# Capstone Project 1: Data Wrangling 1

Data source: https://www.yelp.com/dataset. The first dataset used includes 192,609 businesses with over 1.2 million business attributes like hours, parking, availability, and ambience. The second dataset used includes the aggregated check-ins over time for each of the 192,609 businesses. (According to Yelp)

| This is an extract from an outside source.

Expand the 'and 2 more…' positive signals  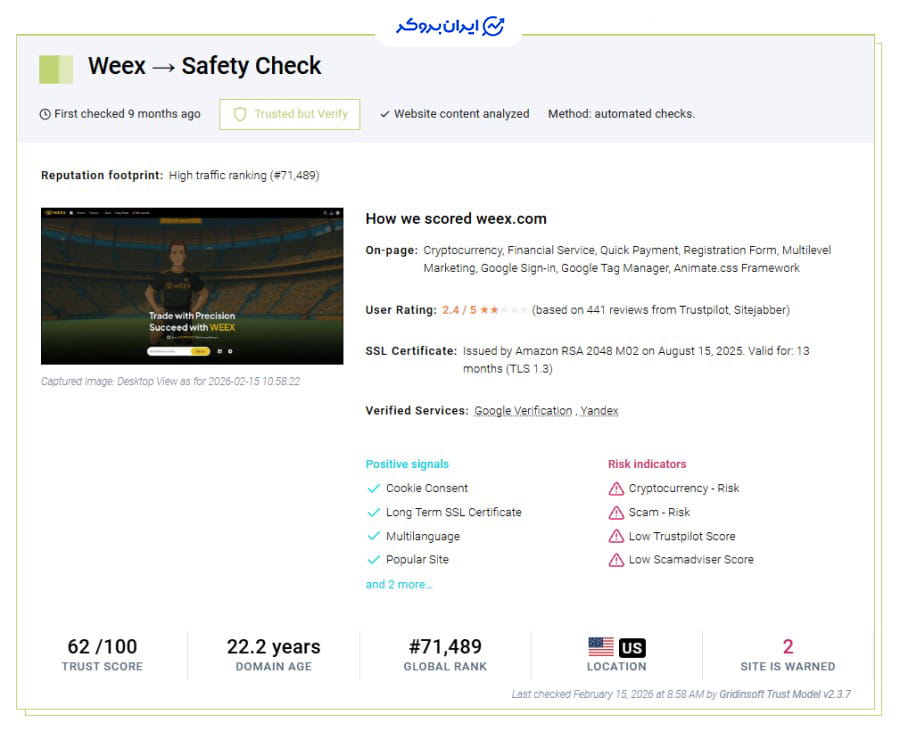(x=399, y=584)
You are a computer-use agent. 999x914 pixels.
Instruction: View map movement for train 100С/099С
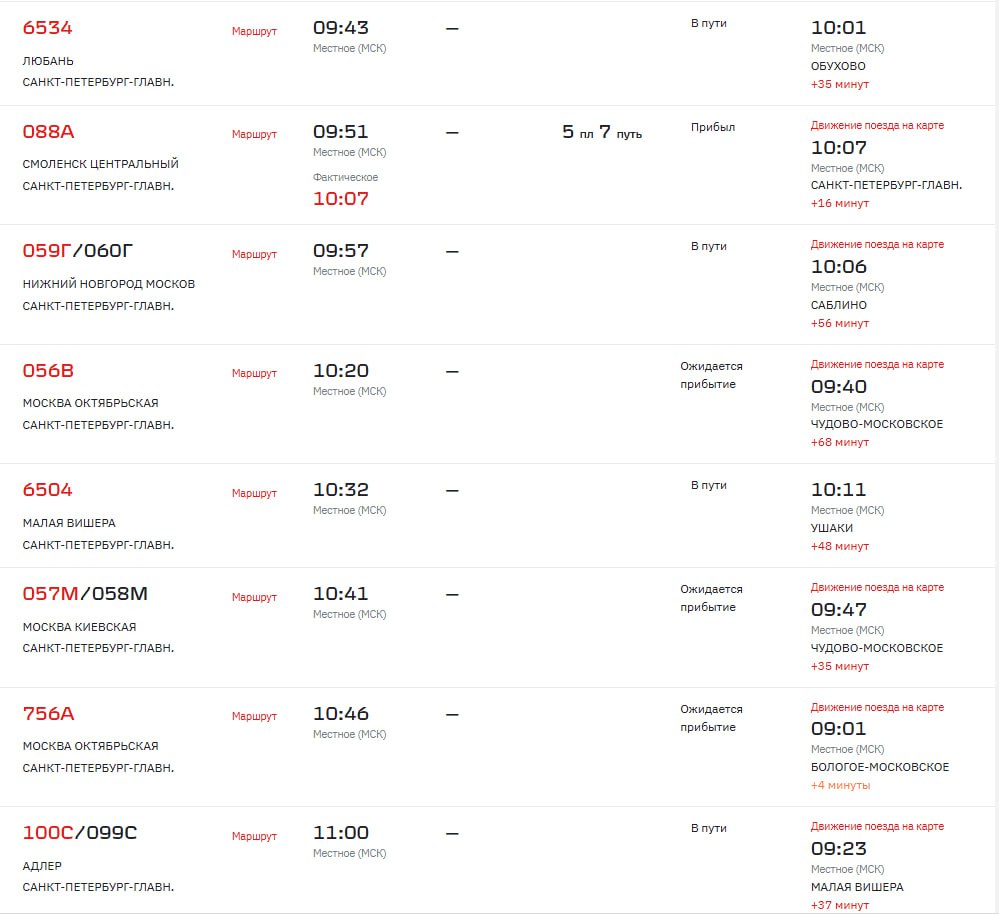pyautogui.click(x=877, y=826)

Data wrangling activities:
- Read json files.
- Format json strings.
- Create pandas dataframes from json strings.
- Filter businesses into restaurants dataframe.
- Filter restaurants outliers - those with less than 10 reviews.
- Triage restaurants into those of good, moderate and poor standing based on stars into 3 restaurant dataframes.
- Triage checkins by restaurants standing (good, moderate, poor) into 3 restaurant checkin dataframes.
- Parse and reshape date columns of restaurant checkin dataframes.
- Sort and reset index for all resulting dataframes before using for analysis.

Data wrangling result:
- 1 dataframe containing restaurants in good standing (4 or more stars).
- 1 dataframe containing restaurants in moderate standing (between 2 and 4 stars).
- 1 dataframe containing restaurants in poor standing (less than 2 stars).
- 1 dataframe containing checkins of restaurants in good standing with date column parsed and reshaped.
- 1 dataframe containing checkins of restaurants in moderate standing with date column parsed and reshaped.
- 1 dataframe containing checkins of restaurants in poor standing with date column parsed and reshaped.

In [1]:
import pandas as pd
import json
from IPython.core.interactiveshell import InteractiveShell
InteractiveShell.ast_node_interactivity = "all"

# Read file into list
with open('dataset/business.json','r',encoding='utf8') as f:
    businesses = f.readlines()
with open('dataset/checkin.json','r',encoding='utf8') as f:
    checkins = f.readlines()

# Remove the trailing "\n" from each line
businesses = list(map(lambda x: x.rstrip(), businesses))
checkins = list(map(lambda x: x.rstrip(), checkins))

# Prepare json string
bjson = '['+','.join(businesses)+']'
cjson = '['+','.join(checkins)+']'

# Load json string into pandas dataframe
dfb = pd.read_json(bjson)
dfc = pd.read_json(cjson)

In [2]:
# Create boolean array for filtering for Restaurants
isrest = dfb.categories.str.contains('Restaurants') & pd.notnull(dfb.categories)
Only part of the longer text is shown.